天海僧正とは天台宗の僧であり、徳川家康の側近として、江戸幕府初期の政策に深く関与していたとされる人物だ。
家康が江戸の土地を選んだのも、天海に地相を調べさせ、その助言に従った為とされる。
また、大変な長命で、江戸の都市設計を50年近く担い、百歳以上生きたと謂う。
何故この天海が光秀であったとされるかと云うと、天海の墓所がある日光に明智平と云う場所があることなど、幾つかの理由が実しやかに論じられている。また、天海が自分の出自に関して、弟子たちに多くを語らなかったと記録されている点も、益々この説に拍車をかけている。と云うのも光秀も出自に関しては不明確な点が多い。
冒頭にも触れたが、美濃の生まれであることや生年も確定はしておらず、推測の域を出ていない。
美濃の土岐氏が数十の氏族に分かれているので、家系図も残らない様な傍流の明智氏だったと考えられているだけである。
父親の名前も、明智光綱、明智光國、明智光隆の三人が候補として挙がっていて定まっていない。
ただ、光秀の叔母が斎藤道三の夫人であった可能性があり、となると道三の娘を娶った信長とは縁戚の関係にあるので、義昭は上洛に際して信長の助力を乞う時に、この縁を頼って光秀に仲介を依頼したのではないか、と推測されている。
この様に突然歴史に名を現し、天下人に仕えて出世したのが光秀なのだ。
この登場の仕方は天海僧上とも似ており、それが天海=光秀説の議論を活発にしているのである。
また、光秀は本能寺の変の直前まで家康の接待役を勤めていたので、その縁を頼り家康に助けを求め天海と名を改めて側近になったのではないかとも言われている。
更に、千利休は実は光秀だったと云う説もある。
光秀も茶の湯を深く愛好していたことや、光秀の没年と利休が歴史に登場する年が近いことが光秀即ち利休である根拠とされている。利休と云えば秀吉に仕えた茶人として有名なのだが.....。
ただ、この説では山崎の戦いが始まる前にはすでに光秀は秀吉に勝ちを譲り、茶人として仕えることになっていたと謂う。

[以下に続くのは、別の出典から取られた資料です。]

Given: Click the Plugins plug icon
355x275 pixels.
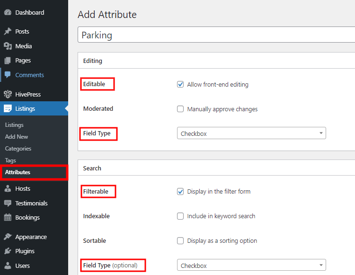Looking at the screenshot, I should pos(8,251).
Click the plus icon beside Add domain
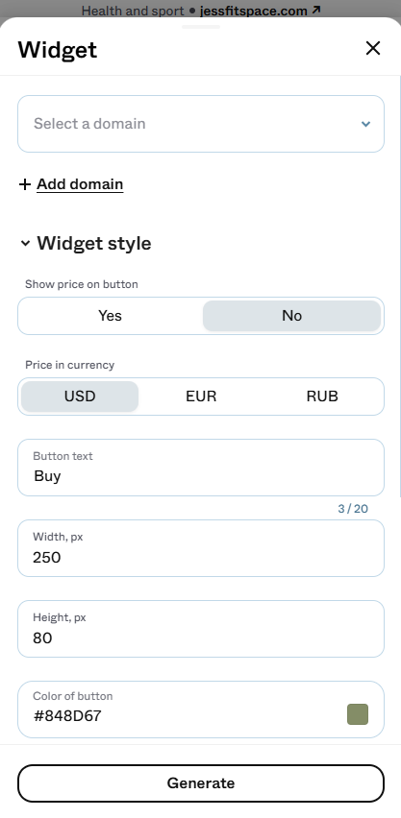The image size is (401, 818). (x=25, y=184)
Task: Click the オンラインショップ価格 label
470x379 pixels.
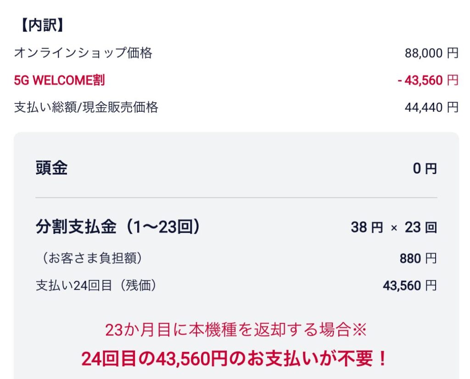Action: pos(83,53)
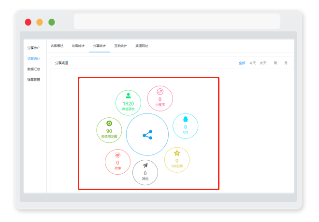
Task: Switch to the 互动统计 tab
Action: (x=120, y=46)
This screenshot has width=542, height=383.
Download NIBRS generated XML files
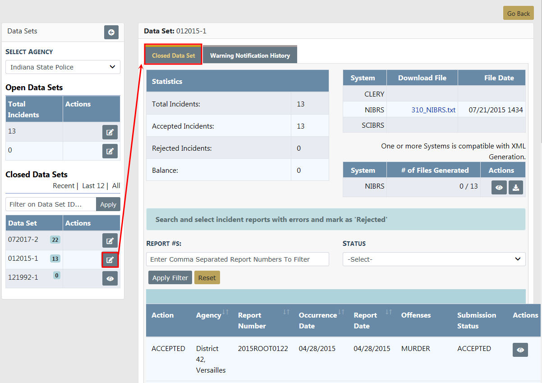point(516,188)
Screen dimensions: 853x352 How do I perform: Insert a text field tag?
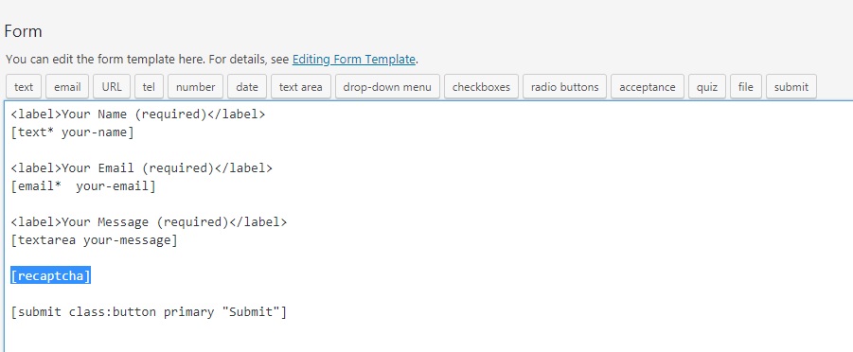24,87
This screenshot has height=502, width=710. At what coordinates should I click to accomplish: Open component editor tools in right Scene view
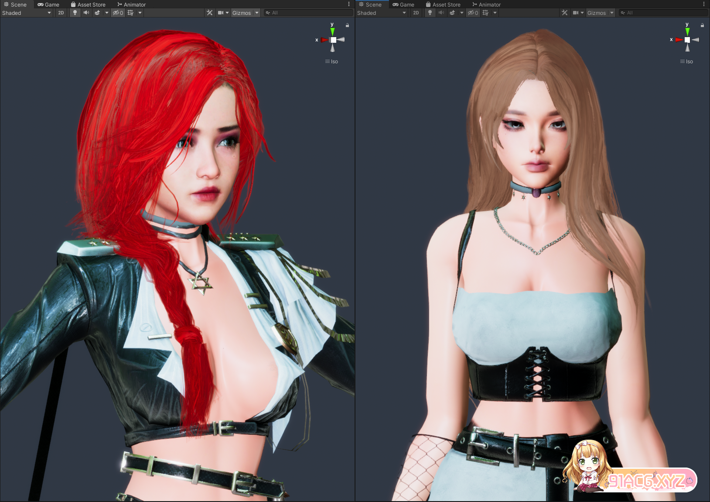click(564, 13)
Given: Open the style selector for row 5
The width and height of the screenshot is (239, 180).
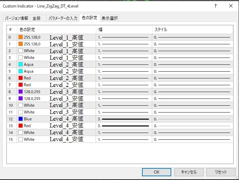Looking at the screenshot, I should tap(192, 71).
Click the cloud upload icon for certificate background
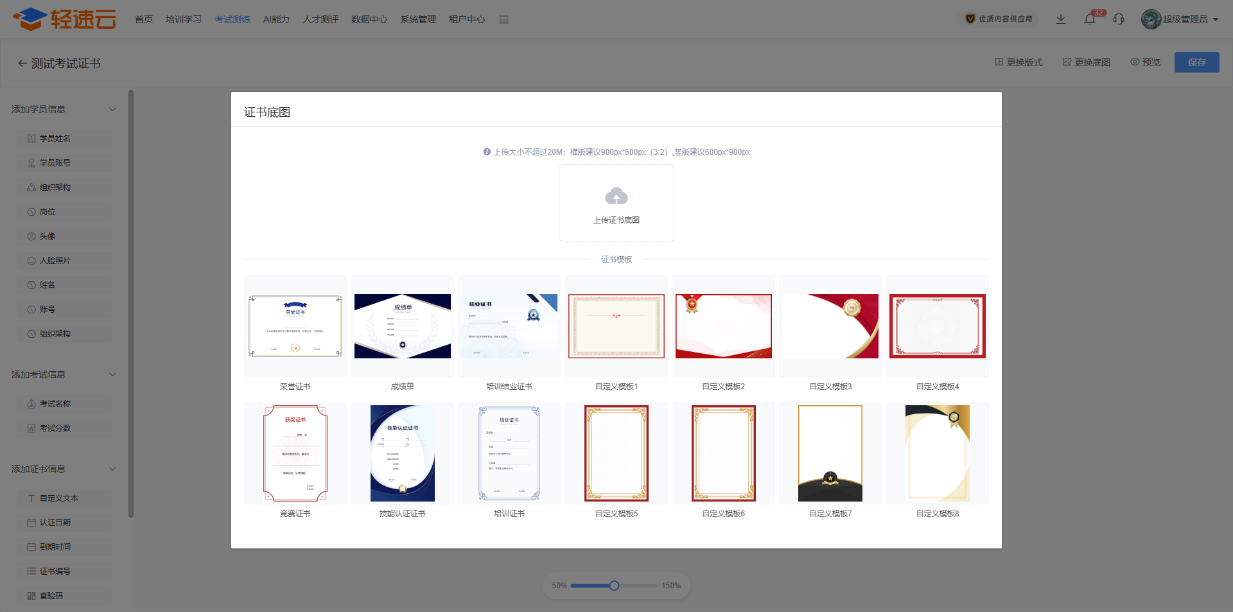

後年、利休は秀吉の怒りを買って切腹を命じられるが、切腹は武士が行うものであり、茶人に命じるのはかなり不自然だ。
更に、別説がある。
岐阜県の山県市にある白山神社には、光秀のものとされる墓がある。山崎の戦いで死んだのは、光秀の影武者で、光秀は荒深又五郎(または小五郎)と変名して生き延びたと云うのだ。又五郎は関ヶ原の戦いにも参加し、その帰路、川を渡ろうとして溺死したと謂う。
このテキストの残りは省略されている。